I look at volume control as being in 3 categories: (1) potentiometers, (2) resistor ladders, and (3) magnetic.

  1. “Pots” are usually conductive plastic and even the nice ones, like an ALPS Blue Velvet, are cheap ($2 to $20 to the consumer, probably half that or less to manufacturers buying in reasonable quantity). The amount of attenuation is simply the amount of plastic that the signal passes through. Lots of potential to degrade the sound here, which is why some people replace them in vintage gear with…

  2. Resistor ladders, i.e. stepped attenuators, which are usually thin-film resistors tightly matched (0.1% or better). Channel balance is maintained at all levels, and these have very little potential to degrade the sound. For me, these are the value leaders, as they’re not much more expensive than better pots (this one is $30), but perform quite a bit better.

  3. Magnetic means transformers (so “transformer volume control” or “TVC”), and those are expensive, though some are in the same range as modestly-priced active preamps.

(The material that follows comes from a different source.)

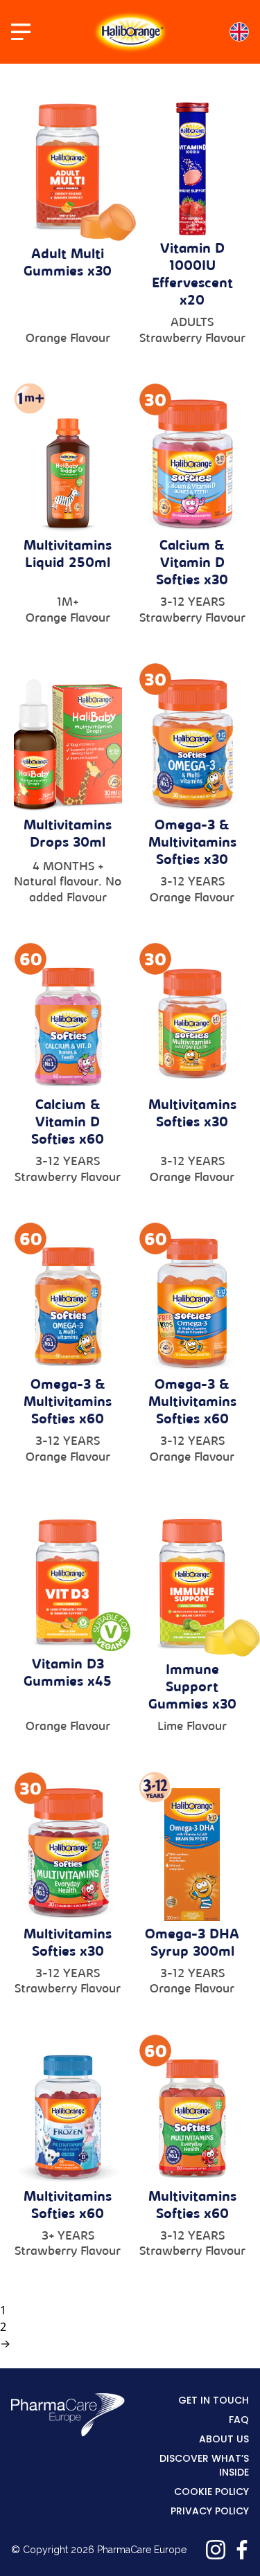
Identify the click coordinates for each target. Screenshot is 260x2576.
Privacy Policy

This approach avoids the impedance matching question completely, along with worrying about cable lengths. Music First Audio makes some nice ones, but I think there are other players (Townsend?, probably some Japanese companies) at these levels.

My desktop use case will always keep the volume control with the amp (does anyone even make a headphone power amp?), but for a 2-channel speaker-based endgame setup, I would definitely be thinking TVC.

Hope I’m not “talking down” to folks here. I sometimes forget who the techies are, and I’m just trying to help the OP and others understand that there’s a lot of different approaches to what seems like an easy question (why/how a preamp impacts sound quality).